La tematica legale nella pellicola è in effetti trattata in modo interessante: “se voi foste i creatori di facebook – dice Zuckerberg a chi lo accusa di aver rubato un’idea – avreste creato facebook”, lasciando intendere che non si può proteggere un’idea, ma solo la sua esecuzione. E ancora: “chiunque costruisca una sedia non deve soldi alla prima persona che ha avuto l’idea di costruire una sedia”.

Eisenberg è avvezzo a ruoli da nerd, ma in conferenza si dimostra sciolto, intelligente, simpatico e perfettamente in grado di dominare le platee. Quando gli si parla di nomination all’Oscar per il suo ruolo nel film risponde: “Oh sì, sono quelle voci che ha messo in giro mia madre!”.
Quando gli si chiede se si sia fatto dei nemici a Hollywood ammicca: “Ehi, sono ebreo! Non posso avere nemici là!”, strappando risate e più di un applauso.

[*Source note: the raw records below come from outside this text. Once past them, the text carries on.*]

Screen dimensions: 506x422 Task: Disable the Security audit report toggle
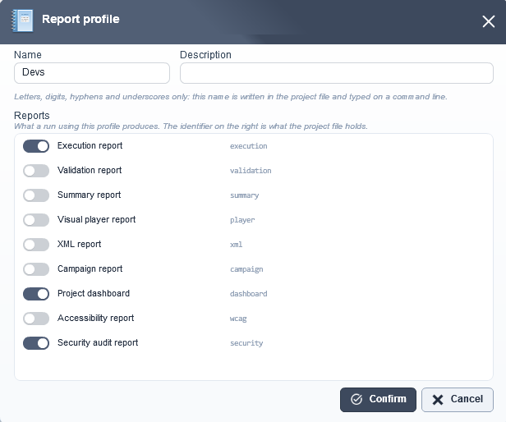[36, 343]
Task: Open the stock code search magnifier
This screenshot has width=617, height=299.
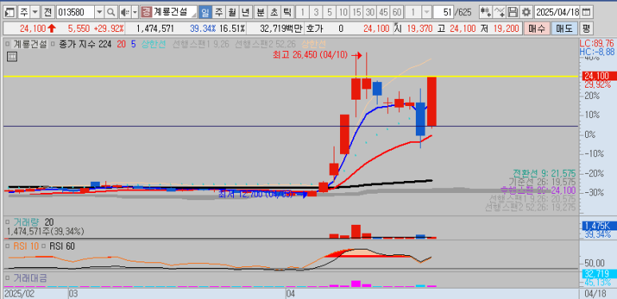Action: coord(112,13)
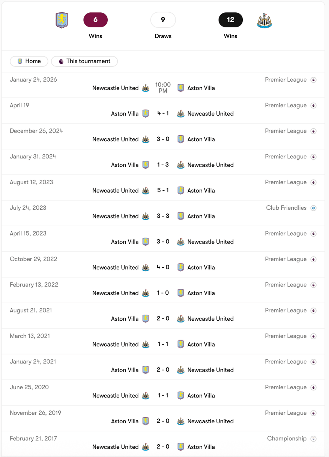This screenshot has height=457, width=329.
Task: Click Aston Villa crest in December 26, 2024 match
Action: click(x=180, y=139)
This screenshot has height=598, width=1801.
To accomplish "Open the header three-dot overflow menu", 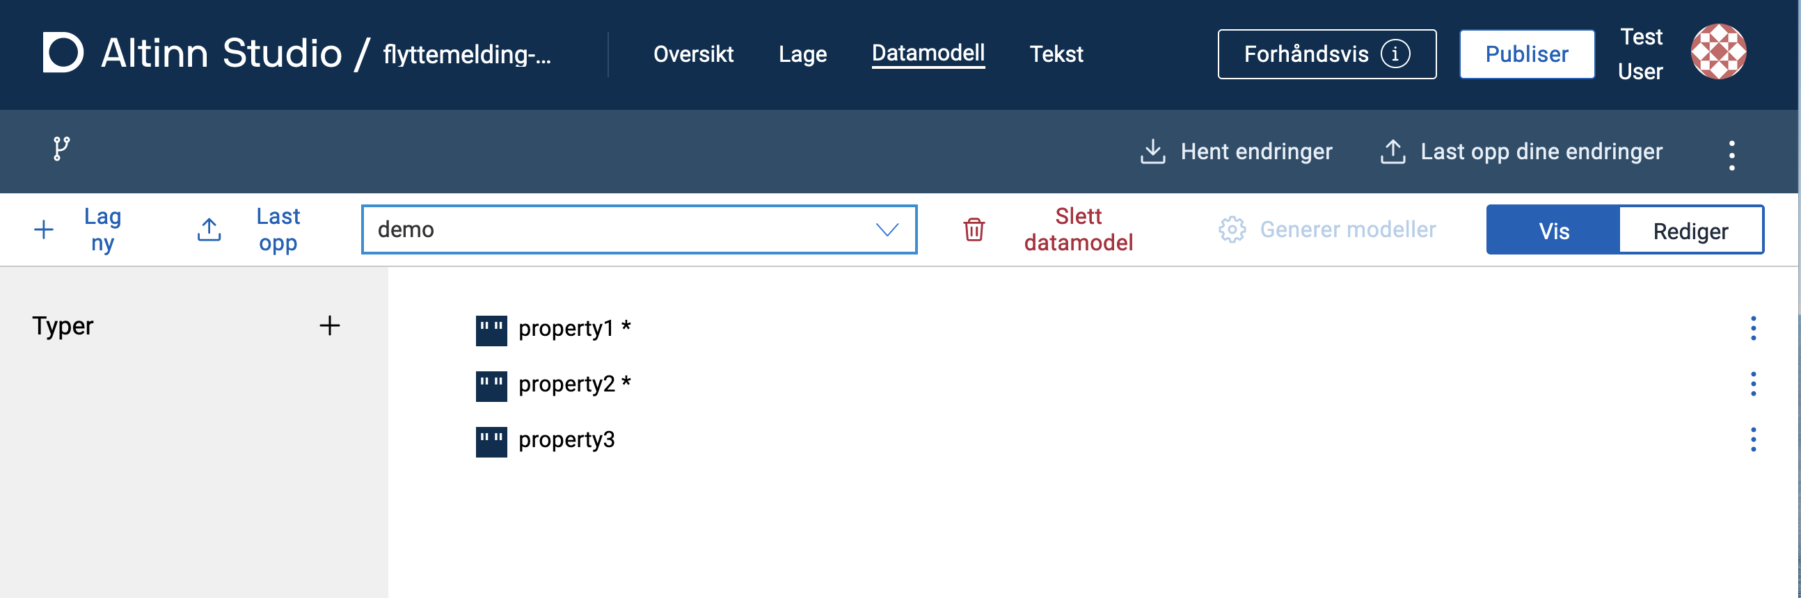I will [x=1731, y=155].
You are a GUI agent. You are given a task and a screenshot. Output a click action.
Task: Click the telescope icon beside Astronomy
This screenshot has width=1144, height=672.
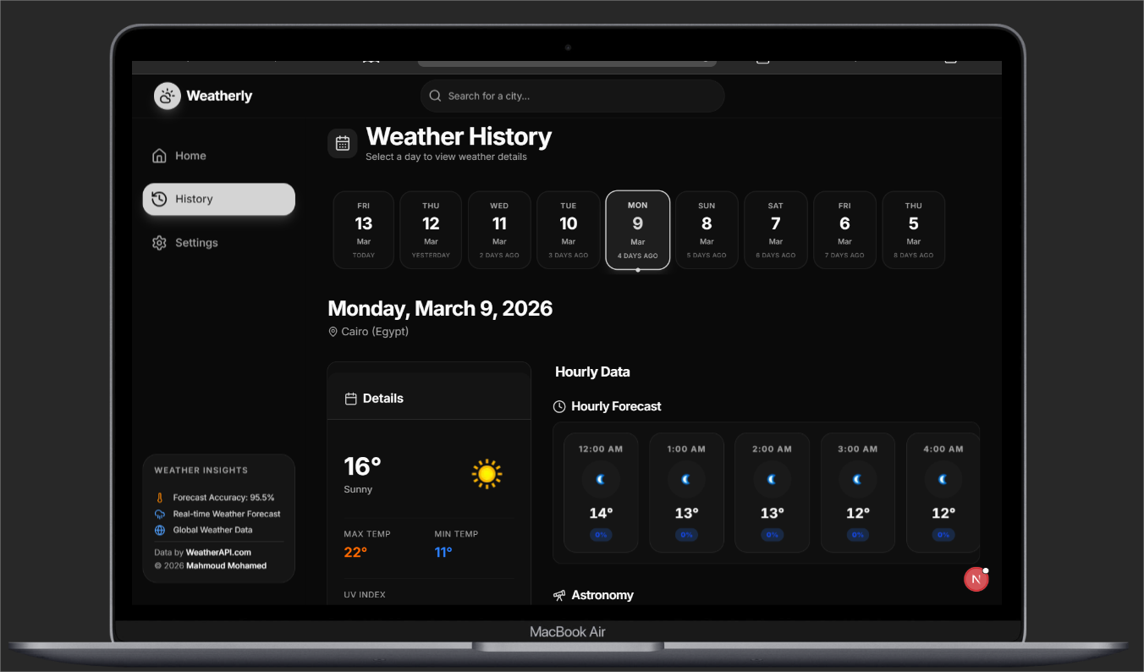pos(559,596)
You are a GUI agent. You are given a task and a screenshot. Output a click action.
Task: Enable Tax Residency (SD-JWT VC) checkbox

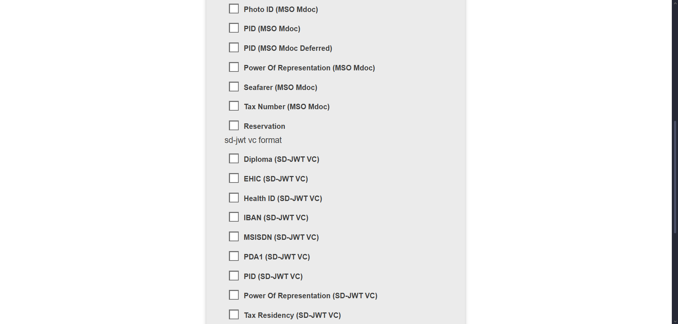[234, 315]
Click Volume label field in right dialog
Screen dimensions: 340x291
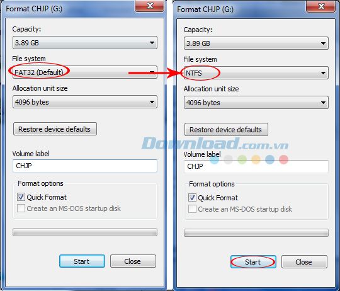tap(256, 166)
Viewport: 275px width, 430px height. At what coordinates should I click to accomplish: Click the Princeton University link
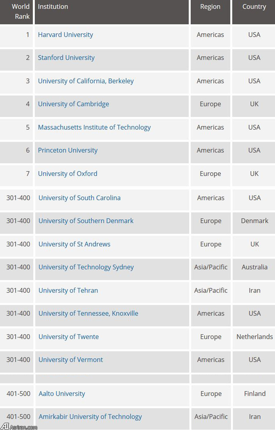pos(68,150)
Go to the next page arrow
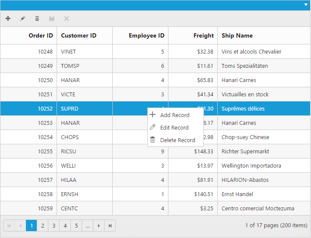The height and width of the screenshot is (238, 311). pyautogui.click(x=99, y=225)
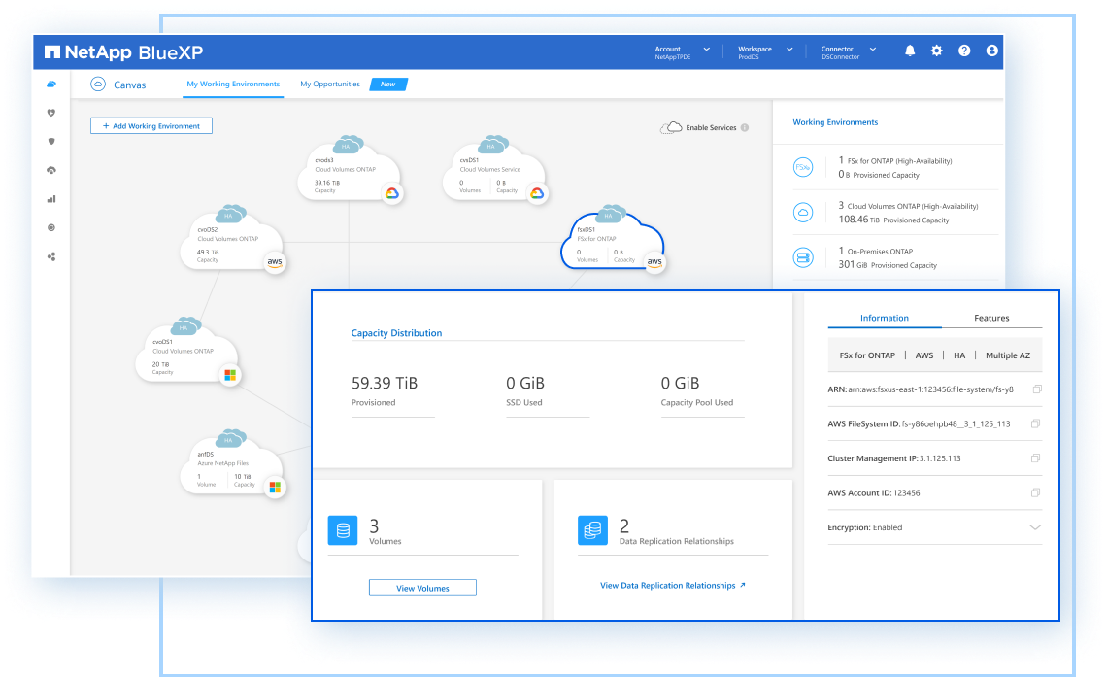Image resolution: width=1107 pixels, height=677 pixels.
Task: Click Add Working Environment button
Action: click(151, 126)
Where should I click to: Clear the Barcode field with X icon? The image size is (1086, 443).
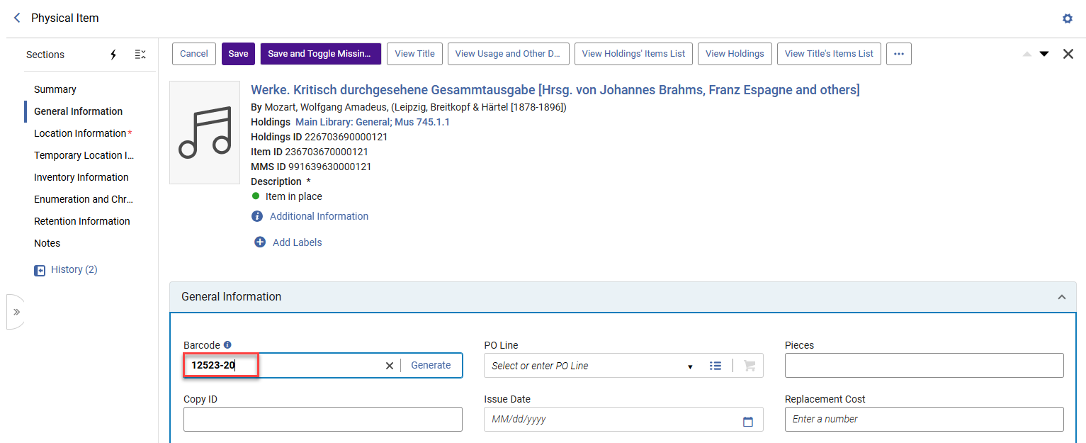coord(389,366)
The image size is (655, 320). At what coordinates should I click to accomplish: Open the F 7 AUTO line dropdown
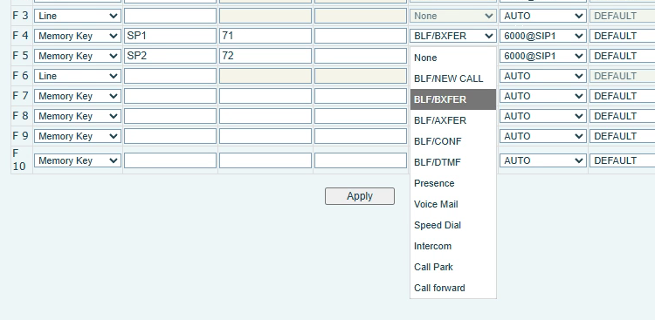543,96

Verrebbe spontaneo pensare che anche lui, così spigliato, abbia un cliccatissimo profilo facebook. Ma la risposta è no: “Quando feci il primo film, sette anni fa, digitai il mio nome su google e apparvero subito un sacco si cose orribili su di me, su come mi muovevo, su come parlavo…capirete bene che non sento l’esigenza di mettere ancora più in luce i miei difetti. Penso però che facebook possa davvero aiutare quelli che si sentono esclusi e ai margini della vita sociale. Era partito come un network elitario, destinato solo alle Università più prestigiose, ed è finito per diventare il mezzo d’espressione più democratico che ci possa essere”.